San Diego Fire-Rescue Chief Brian Fennessey

San Diego Fire-Rescue Chief Brian Fennessy unveiled the new cameras at a a press conference at SDG&E’s headquarters last week. 

Cameras are located on communications towers in San Diego’s biggest fire threat zones, including Mt. Woodson, Boucher Hill, Otay Mountain, Red Mountain and Lyons Peak. Determining the location of a fire is accomplished by triangulation, the process of focusing different cameras on the fire throughout the Alert SDG&E Camera network. It provides an accurate location for first responders and is revolutionizing fire suppression from reactive to proactive, reducing the potential size, impact, and public costs of wildfires.

These cameras have already proven instrumental in their first weeks of operation. On Oct. 21, the day before a multi-day Red Flag Warning, reports of a wildfire which eventually became known as the “Church” Fire ignited in Campo. Click here to view the time-lapsed video recorded from the Alert SDG&E Cameras.

“This sophisticated set of cameras is providing us with a level of real-time situational awareness we’ve never had before. Not only are we able to zoom in on ignition points using multiple cameras, we can pinpoint almost instant fire proximity and notify first responders,” said Caroline Winn, SDG&E’s chief operating officer. “Having this information at our fingertips could provide critical minutes needed to protect people, power structures and property.”

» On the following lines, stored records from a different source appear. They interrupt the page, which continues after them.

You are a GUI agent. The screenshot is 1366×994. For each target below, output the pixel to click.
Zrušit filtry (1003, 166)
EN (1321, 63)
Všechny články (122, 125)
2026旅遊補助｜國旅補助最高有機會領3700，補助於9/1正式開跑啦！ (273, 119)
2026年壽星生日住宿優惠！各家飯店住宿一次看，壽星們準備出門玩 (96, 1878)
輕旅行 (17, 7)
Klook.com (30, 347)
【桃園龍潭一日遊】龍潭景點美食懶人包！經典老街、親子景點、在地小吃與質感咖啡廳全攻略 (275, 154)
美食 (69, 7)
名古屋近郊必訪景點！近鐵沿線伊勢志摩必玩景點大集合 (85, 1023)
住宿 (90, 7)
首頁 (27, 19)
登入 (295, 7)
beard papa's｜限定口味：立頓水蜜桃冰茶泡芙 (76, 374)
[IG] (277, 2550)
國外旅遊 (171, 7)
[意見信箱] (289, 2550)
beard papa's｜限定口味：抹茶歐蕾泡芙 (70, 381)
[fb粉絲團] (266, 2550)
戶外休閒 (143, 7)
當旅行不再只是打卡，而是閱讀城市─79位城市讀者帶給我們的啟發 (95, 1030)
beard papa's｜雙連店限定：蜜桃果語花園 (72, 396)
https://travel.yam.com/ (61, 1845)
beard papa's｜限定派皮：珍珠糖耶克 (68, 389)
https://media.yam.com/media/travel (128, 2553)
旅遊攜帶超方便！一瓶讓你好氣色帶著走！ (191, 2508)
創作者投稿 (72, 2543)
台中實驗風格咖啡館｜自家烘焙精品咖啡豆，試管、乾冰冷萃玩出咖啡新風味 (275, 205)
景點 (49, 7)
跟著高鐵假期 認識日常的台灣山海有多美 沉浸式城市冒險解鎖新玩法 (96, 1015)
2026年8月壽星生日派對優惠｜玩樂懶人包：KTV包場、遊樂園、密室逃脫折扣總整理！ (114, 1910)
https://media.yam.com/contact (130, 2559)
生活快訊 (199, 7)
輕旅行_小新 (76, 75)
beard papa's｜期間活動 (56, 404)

This upgraded technology builds on a framework originally developed in 2000 by researchers at Scripps Institution of Oceanography and the San Diego Supercomputer Center. The internet-connected cyberinfrastructure known as the High Performance Wireless Reach Network (HPWREN) was used for research, education and public safety. For more than a decade, the HPWREN system captured real-time camera images taken once per minute.

New High-Definition Cameras in San Diego back country captured fire in Campo

A view of the Wildomar Fire on Oct. 26, 2017, as captured from the new Alert SDGE Cameras on Red Mountain in the Valley Center area of San Diego County. 

SDG&E’s team of meteorologists and professors at UC San Diego and UNR worked closely to improve upon the previous system to facilitate increased early wildfire detection. Alert SDG&E Cameras also allows for public access with a user-friendly website, giving residents the ability to monitor conditions within their community.

“This new camera system uses the backbone built by UC San Diego to ensure resilient, redundant communication is in place to prepare for when disasters strike and networks becomes challenged,” said Neal Driscoll, professor of geoscience and geophysics at Scripps Oceanography and principal investigator on Alert SDGE Cameras. “These cameras will immediately be an asset to public safety, and are a great example of university, corporate and civic entities working together.”

San Diego City Councilmember David Alvarez (District 8) also played a key role in granting access to several of these remote areas, so new cameras systems could be installed quickly before the peak of fire season. Fires can occur year-round in California, but the peak season is considered to be April through October, when hot, dry temperatures combine with warm Santa Ana winds, which causes fires to spread fast.

UC San Diego’s role in wildfire detection fits well into one of the university’s core research themes: understanding and protecting the planet. This cross-university collaboration that uses data, technology and geoscience, is just one way UC San Diego is helping to protect the state and make it more resilient to disaster in the future.